Jeopardy Answer: Who are Two Companies That Google Will Make Obsolete In the Next Five Years? Question: Omniture and Offermatica
Published: September 7, 2007
Author: David Rodnitzky
This morning I saw the news that Omniture – the Web analytics giant – had acquired Offermatica – the multivariate testing giant for $65 million.
Initially, the deal struck me as a little odd. Both of these companies’ business models are being directly attacked by Google’s “software for free” business model – Omniture by Google Analytics, and Offermatica by Google’s Web Site Optimizer.
It would be like the world’s biggest typewriter (Brothers?) and telegraph (Western Union) companies merging in 1985, when the computer and the telephone/Internet were on the verge of destroying both businesses.
I do believe that both Omniture and Offermatica currently offer far-superior tools to the free tools offered by Google. But I also believe that a) Google will continue to improve their tools and b) there are many current Omniture and Offermatica clients for whom it is a smart business decision to save the $50K to $100K a year for each of these services and use Google’s sub-standard version. And the size of the client exodus will only increase as Google’s tools get better.

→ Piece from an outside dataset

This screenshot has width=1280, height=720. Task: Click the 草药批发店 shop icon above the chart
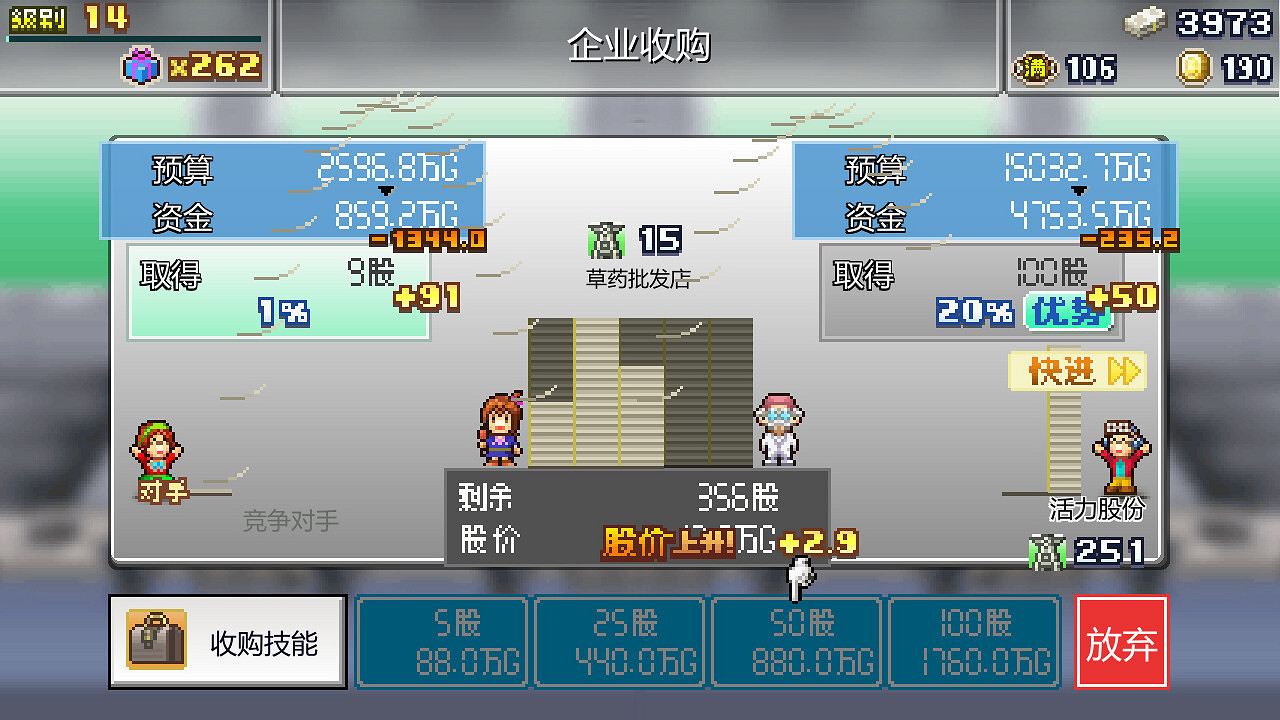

So this begs the question – is this acquisition a desperate attempt by two dinosaurs to survive the ice age/asteroid/intelligent design, or is there a more clever reason lurking beneath the surface?
My guess is that the answer is a little of both but mostly the latter. Conventional wisdom in the SEM space says that Microsoft will want to compete pound for pound with Google – both out of hubris and business necessity. That same conventional wisdom suggests that Microsoft needs to either build or acquire a Web analytics platform and to integrate it with AdCenter.
At the moment, there are three likely acquisition candidates for Microsoft – Omniture, Visual Sciences (the artist formerly known as WebSideStory), and CoreMetrics. Perhaps an acquisition of a leading multivariate testing company will give Omniture the upper hand in this race to be acquired – perhaps the incentive to kill two ‘anti-Google’ birds with one stone will be too much for Microsoft to resist.
If that is the rationale for this move – kudos to Omniture exec – your shareholder should be proud. Then again, I often give business leaders too much credit for dumb business decisions. My litmus test for this acquisition is simple: if Omniture is acquired before January 1, look back on this deal and give it a big thumbs up.